What’s going on here ?

Discussion

Comment from srbrook on 13 November 2013 at 23:45

Sorting relations using JOSM is not that difficult and I have done it for walking routes many times. 1. Find the number of the relation and download it into an empty editor using the File->Download Object menu item. 2. Open the relation in the editor. 3. Select the start of the route on the map and find the selection in the relation editor. 4. Move the start to the top of the list and while the item is selected press the ‘sort the relation members’ button. 5. Move down the list until a gap is indicated and zoom to that area. most gaps are because a way meets at a ‘T’ junction or these is a missing member of the relation. Download a small area round the gap and repair it by cutting and removing the wrong bit or adding the missing bit to the relation. 6. Press the sort button again and the gap should be fixed. 7. Sometimes a section needs to be reversed - select it and press the ‘Reverse the order of the members’ button. 8. Sometimes a section needs to be moved up or down - select it and use the move selection up or down buttons. tip: put a temporary ‘x’ in the role box (at the gap) so you can see where it has to move to. 9. Right clicking on a relation member has some useful tools for navigating the editor list and zooming the map to see members.

Hope this reduces the hours you expected to have to spend doing this.

Comment from Richard on 14 November 2013 at 07:34

“Was there ever a time when relations were not ordered?”

Yes. Relation ordering was introduced with API 0.6. Relations were not ordered in API 0.5.

Relation ordering is still optional and most tools don’t make use of it. By all means order relations if it makes you happy, but with rare exceptions (e.g. buses that pass over the same section twice), ordering can and should be derived algorithmically.

Comment from Vincent de Phily on 14 November 2013 at 10:18

Is there any relation type or tool that makes use of relation member’s order ? To me this has always been purely cosmetic, helping humans find gaps for example, but otherwise useless ?

Comment from mwbg on 14 November 2013 at 10:50

Vincent de Phily: I don’t know about tools but, until now, the notion that a relation could be unordered had never occurred to me. I’m currently using relations to map bus routes, where the order certainly is significant: it makes a difference whether a bus branches “this” way or “that” way, and whether it does so in the nb/sb direction, and whether it does so on the first/second pass of a self-crossing loop.

Current guidelines for route=bus expect the stops to be kept in_order and either “all before” or “all after” the set of ways.

I don’t know about other uses of relations, but for transport routes which are anything other than plain linear, it damn well does make a difference, and certainly is not cosmetic.
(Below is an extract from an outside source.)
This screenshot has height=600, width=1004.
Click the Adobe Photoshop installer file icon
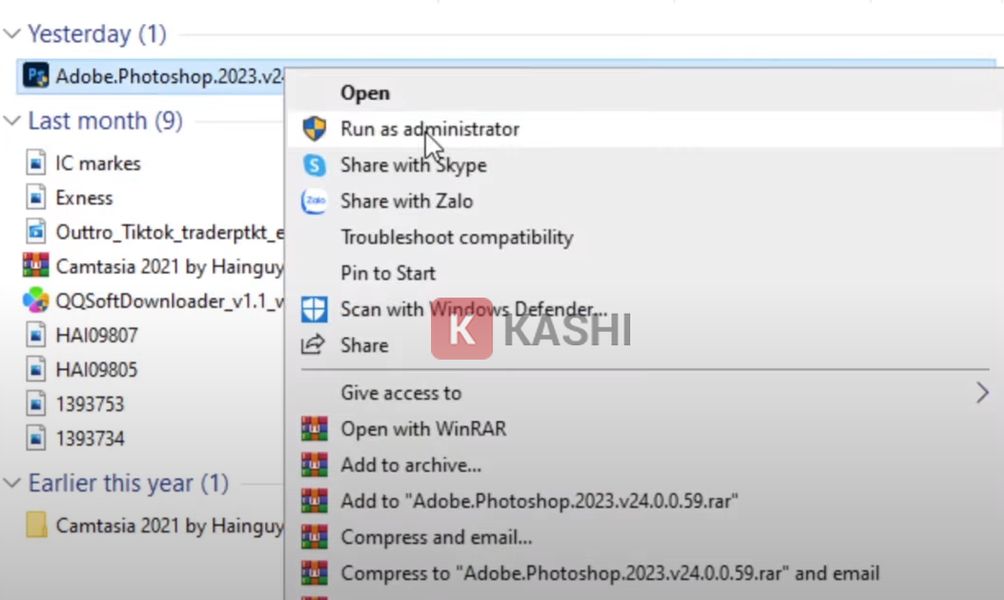coord(36,76)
Comment from mwbg on 14 November 2013 at 10:57

srbrook: yes, I was sort of aware about how to sort, move, reverse (subsets of) the ways in a relation but, as I’ve pointed out elsewhere, with the case of self-crossing bus routes, to do sorting like this would break (or at least “flatten”) the route, making it rather pointless. As I understand it, you’re a cycle person and can thus follow what ever subset of a cycle route you like. If you’re using buses (or even trains), you don’t get a choice: if the bus serves this road before serving that road, in a distance-inefficient way, then that’s what it does. People who are not regular bus users are perhaps not aware of this.

You could have a route that follows A->B->C->D->E->C->B->C->E, all in the same “outward” direction. Without ordering, it would just look like A->B->B->C->C->D->E. You wouldn’t be able to tell that it had two loops and one reversal in it.

I’ve even seen some relations that omit the “forward/backward” distinction, making it completely ambiguous, even for a human being.